> _Things to do_:
1. In the court opinion, which Superior Court judge issued the order under appeal?
2. Retype the stretch of the court opinion from "(age 4) (the" through "had mother herself.".
3. Continue the court opinion on the termination of parental rights from where it stops.

Super. Ct. No. CK56581)
LOS ANGELES COUNTY
DEPARTMENT OF CHILDREN AND
FAMILY SERVICES,
Plaintiff and Respondent,
v.
MARIA G., et al.,
Defendants and Appellants.
APPEAL from an order of the Superior Court of Los Angeles County.
Annabelle G. Cortez, Judge. Dismissed and affirmed.
Michelle L. Jarvis, under appointment by the Court of Appeal, for Defendant and
Appellant.
Mark J. Saladino, Office of the County Counsel, Dawyn R. Harrison, Assistant
County Counsel, and William D. Thetford, Principal Deputy County Counsel, for
Plaintiff and Respondent.
Janette Freeman Cochran, under appointment by the Court of Appeal, for
Appellant Minors.
In this dependency action, the juvenile court terminated the parental rights of
Maria G. (“mother”) to her three youngest children, A.G. (age 9), H.G. (age 6), and E.G.
(age 4) (the “children”). The children’s older siblings, A.V. (age 16), N.M. (age 13),
J.M. (age 12), and A.M. (age 10) (the “siblings”), had argued against termination of
mother’s rights based on the sibling relationship exception contained in Welfare and
Institutions Code1 section 366.26, subdivision (c)(1)(B)(v), as had mother herself.
Mother and the siblings separately appeal the juvenile court’s order.
We determine that, pursuant to In re J.T. (2011) 195 Cal.App.4th 707, the siblings
have no standing to appeal the order terminating parental rights. We further conclude
that the juvenile court properly found that mother failed to establish the applicability of
the sibling exception to adoption. We therefore affirm the order.

> _Extracted data_:
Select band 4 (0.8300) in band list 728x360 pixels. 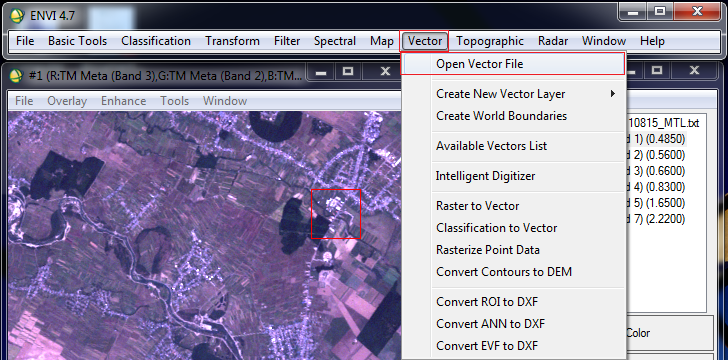click(x=655, y=187)
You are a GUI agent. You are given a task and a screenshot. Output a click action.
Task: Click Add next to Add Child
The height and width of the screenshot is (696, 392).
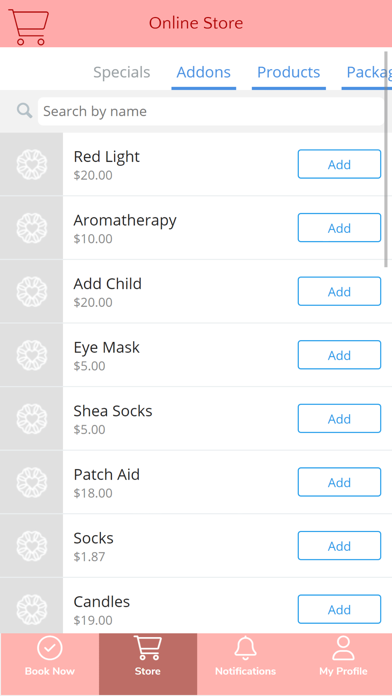339,291
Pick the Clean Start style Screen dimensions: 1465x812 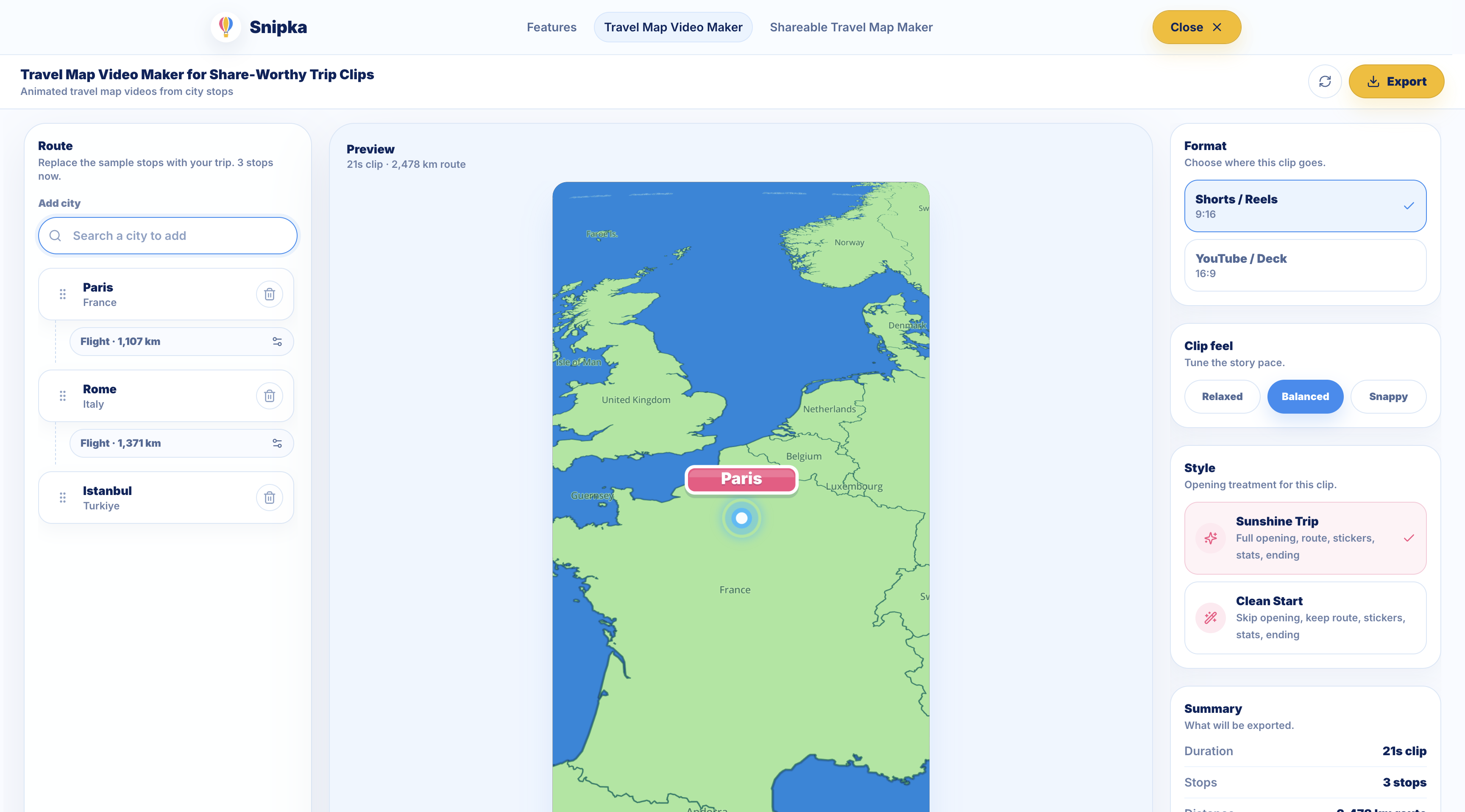click(x=1305, y=617)
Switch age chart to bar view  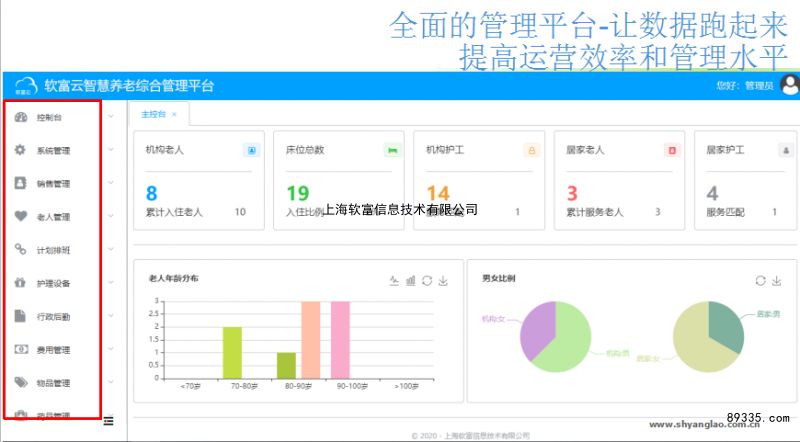(410, 281)
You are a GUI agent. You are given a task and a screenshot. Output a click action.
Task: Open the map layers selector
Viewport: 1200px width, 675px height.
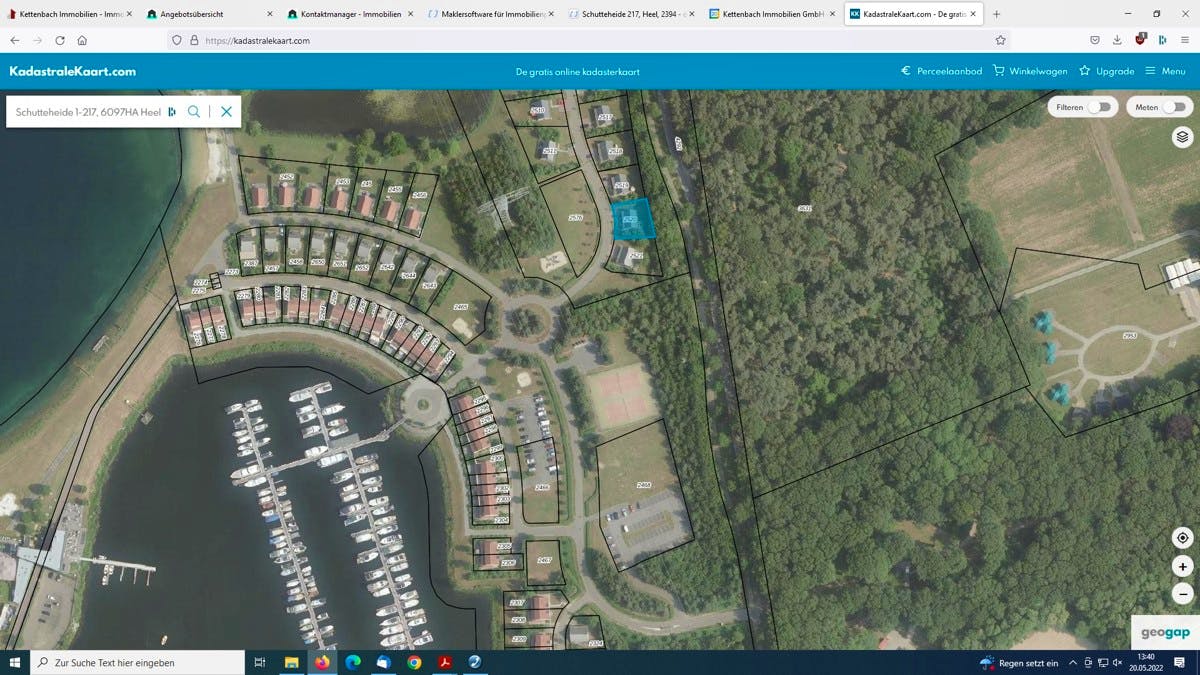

> _Outputs for the tasks_:
1. Annabelle G. Cortez.

2.
(age 4) (the “children”). The children’s older siblings, A.V. (age 16), N.M. (age 13),
J.M. (age 12), and A.M. (age 10) (the “siblings”), had argued against termination of
mother’s rights based on the sibling relationship exception contained in Welfare and
Institutions Code1 section 366.26, subdivision (c)(1)(B)(v), as had mother herself.

3.
FACTUAL AND PROCEDURAL BACKGROUND
The Los Angeles Department of Children and Family Services (the Department)
filed an original petition on November 22, 2011, as to all eight of mother’s children, that
is, the minor parties to this appeal and then 15-year old D.V. The sole allegation in the
petition was that mother had a history of substance abuse and used amphetamine and
methamphetamine. The children were detained and originally placed in six separate
foster homes.
The Department filed a first amended petition on January 3, 2012, which alleged,
pursuant to section 300, subdivision (a), that mother and the father of the three youngest
children (“father”) had a history of engaging in violent altercations in the children’s
presence. On prior occasions in 2010, father pulled mother by the hair. He also pushed
mother in the presence of the children. Mother failed to protect the children and allowed
father to reside in the home. The petition also alleged that mother physically abused
A.M. by striking her head with a hair brush. This latter allegation was pled pursuant to
both subdivisions (a) and (j) of section 300. The amended petition alleged, pursuant to
1
Further statutory references are to the Welfare and Institutions Code.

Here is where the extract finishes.